(DATA UNDER STUDY Opens)
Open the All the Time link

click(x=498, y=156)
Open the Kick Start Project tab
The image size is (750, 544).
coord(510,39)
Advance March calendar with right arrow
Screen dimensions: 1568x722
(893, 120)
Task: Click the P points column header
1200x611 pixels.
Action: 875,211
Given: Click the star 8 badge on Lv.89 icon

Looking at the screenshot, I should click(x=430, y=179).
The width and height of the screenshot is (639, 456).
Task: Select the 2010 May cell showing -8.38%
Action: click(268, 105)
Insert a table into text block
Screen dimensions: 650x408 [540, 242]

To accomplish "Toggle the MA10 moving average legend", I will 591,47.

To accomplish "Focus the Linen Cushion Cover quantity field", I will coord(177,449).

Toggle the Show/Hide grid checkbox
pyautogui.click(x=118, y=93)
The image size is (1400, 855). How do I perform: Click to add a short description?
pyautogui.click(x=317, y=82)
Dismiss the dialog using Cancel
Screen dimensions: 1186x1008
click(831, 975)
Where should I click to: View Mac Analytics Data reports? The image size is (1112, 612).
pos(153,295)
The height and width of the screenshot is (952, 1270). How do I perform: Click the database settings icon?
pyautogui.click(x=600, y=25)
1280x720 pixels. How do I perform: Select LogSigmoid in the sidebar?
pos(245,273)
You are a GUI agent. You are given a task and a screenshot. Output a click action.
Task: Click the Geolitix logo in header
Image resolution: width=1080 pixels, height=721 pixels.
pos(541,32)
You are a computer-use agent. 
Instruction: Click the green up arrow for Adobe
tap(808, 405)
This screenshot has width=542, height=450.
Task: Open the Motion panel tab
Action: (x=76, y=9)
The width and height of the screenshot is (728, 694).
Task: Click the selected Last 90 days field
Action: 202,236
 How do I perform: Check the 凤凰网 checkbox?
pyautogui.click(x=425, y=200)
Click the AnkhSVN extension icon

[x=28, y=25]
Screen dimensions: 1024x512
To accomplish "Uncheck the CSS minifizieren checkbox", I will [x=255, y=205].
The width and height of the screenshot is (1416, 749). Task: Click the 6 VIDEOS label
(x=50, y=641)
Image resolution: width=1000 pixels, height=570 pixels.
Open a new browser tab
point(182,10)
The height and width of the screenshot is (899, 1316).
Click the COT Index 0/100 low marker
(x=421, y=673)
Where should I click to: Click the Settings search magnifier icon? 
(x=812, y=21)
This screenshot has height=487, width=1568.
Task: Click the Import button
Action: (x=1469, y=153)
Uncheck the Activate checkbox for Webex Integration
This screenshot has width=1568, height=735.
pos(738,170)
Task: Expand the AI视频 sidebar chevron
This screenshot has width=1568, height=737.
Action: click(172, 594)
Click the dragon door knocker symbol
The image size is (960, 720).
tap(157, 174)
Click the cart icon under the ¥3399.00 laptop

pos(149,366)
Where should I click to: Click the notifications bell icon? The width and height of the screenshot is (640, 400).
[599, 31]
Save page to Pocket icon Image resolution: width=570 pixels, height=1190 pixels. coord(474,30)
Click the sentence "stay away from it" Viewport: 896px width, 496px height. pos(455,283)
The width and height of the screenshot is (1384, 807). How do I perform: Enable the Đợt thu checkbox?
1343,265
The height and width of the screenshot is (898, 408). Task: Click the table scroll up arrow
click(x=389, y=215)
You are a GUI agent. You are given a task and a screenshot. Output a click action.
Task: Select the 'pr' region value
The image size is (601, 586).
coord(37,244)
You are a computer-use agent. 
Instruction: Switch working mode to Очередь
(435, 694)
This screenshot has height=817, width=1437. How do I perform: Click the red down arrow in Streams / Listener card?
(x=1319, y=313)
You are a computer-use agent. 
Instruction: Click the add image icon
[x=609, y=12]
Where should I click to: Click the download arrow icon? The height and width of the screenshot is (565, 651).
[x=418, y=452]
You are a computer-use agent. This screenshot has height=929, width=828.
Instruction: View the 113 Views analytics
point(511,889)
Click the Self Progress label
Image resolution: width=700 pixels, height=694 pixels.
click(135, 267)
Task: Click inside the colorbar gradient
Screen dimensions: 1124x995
(DATA UNDER STUDY Closes)
## REQUIRED WORK
Repeat the material above exactly, including every line.

## EXERCISE SOLUTION
Open the All the Time link

click(x=498, y=156)
Open the Kick Start Project tab
The image size is (750, 544).
coord(510,39)
Advance March calendar with right arrow
Screen dimensions: 1568x722
(893, 120)
Task: Click the P points column header
1200x611 pixels.
Action: 875,211
Given: Click the star 8 badge on Lv.89 icon

Looking at the screenshot, I should click(x=430, y=179).
The width and height of the screenshot is (639, 456).
Task: Select the 2010 May cell showing -8.38%
Action: click(268, 105)
Insert a table into text block
Screen dimensions: 650x408 [540, 242]

To accomplish "Toggle the MA10 moving average legend", I will 591,47.

To accomplish "Focus the Linen Cushion Cover quantity field", I will coord(177,449).

Toggle the Show/Hide grid checkbox
pyautogui.click(x=118, y=93)
The image size is (1400, 855). How do I perform: Click to add a short description?
pyautogui.click(x=317, y=82)
Dismiss the dialog using Cancel
Screen dimensions: 1186x1008
click(831, 975)
Where should I click to: View Mac Analytics Data reports? The image size is (1112, 612).
pos(153,295)
The height and width of the screenshot is (952, 1270). How do I perform: Click the database settings icon?
pyautogui.click(x=600, y=25)
1280x720 pixels. How do I perform: Select LogSigmoid in the sidebar?
pos(245,273)
You are a GUI agent. You are given a task and a screenshot. Output a click action.
Task: Click the Geolitix logo in header
Image resolution: width=1080 pixels, height=721 pixels.
pos(541,32)
You are a computer-use agent. 
Instruction: Click the green up arrow for Adobe
tap(808, 405)
This screenshot has width=542, height=450.
Task: Open the Motion panel tab
Action: (x=76, y=9)
The width and height of the screenshot is (728, 694).
Task: Click the selected Last 90 days field
Action: 202,236
 How do I perform: Check the 凤凰网 checkbox?
pyautogui.click(x=425, y=200)
Click the AnkhSVN extension icon

[x=28, y=25]
Screen dimensions: 1024x512
To accomplish "Uncheck the CSS minifizieren checkbox", I will [x=255, y=205].
The width and height of the screenshot is (1416, 749). Task: Click the 6 VIDEOS label
(x=50, y=641)
Image resolution: width=1000 pixels, height=570 pixels.
Open a new browser tab
point(182,10)
The height and width of the screenshot is (899, 1316).
Click the COT Index 0/100 low marker
(x=421, y=673)
Where should I click to: Click the Settings search magnifier icon? 
(x=812, y=21)
This screenshot has height=487, width=1568.
Task: Click the Import button
Action: (x=1469, y=153)
Uncheck the Activate checkbox for Webex Integration
This screenshot has width=1568, height=735.
pos(738,170)
Task: Expand the AI视频 sidebar chevron
This screenshot has width=1568, height=737.
Action: click(172, 594)
Click the dragon door knocker symbol
The image size is (960, 720).
tap(157, 174)
Click the cart icon under the ¥3399.00 laptop

pos(149,366)
Where should I click to: Click the notifications bell icon? The width and height of the screenshot is (640, 400).
[599, 31]
Save page to Pocket icon Image resolution: width=570 pixels, height=1190 pixels. coord(474,30)
Click the sentence "stay away from it" Viewport: 896px width, 496px height. pos(455,283)
The width and height of the screenshot is (1384, 807). How do I perform: Enable the Đợt thu checkbox?
1343,265
The height and width of the screenshot is (898, 408). Task: Click the table scroll up arrow
click(x=389, y=215)
You are a GUI agent. You are given a task and a screenshot. Output a click action.
Task: Select the 'pr' region value
The image size is (601, 586).
coord(37,244)
You are a computer-use agent. 
Instruction: Switch working mode to Очередь
(435, 694)
This screenshot has height=817, width=1437. How do I perform: Click the red down arrow in Streams / Listener card?
(x=1319, y=313)
You are a computer-use agent. 
Instruction: Click the add image icon
[x=609, y=12]
Where should I click to: Click the download arrow icon? The height and width of the screenshot is (565, 651).
[x=418, y=452]
You are a computer-use agent. This screenshot has height=929, width=828.
Instruction: View the 113 Views analytics
point(511,889)
Click the Self Progress label
Image resolution: width=700 pixels, height=694 pixels.
click(135, 267)
Task: Click inside the colorbar gradient
Screen dimensions: 1124x995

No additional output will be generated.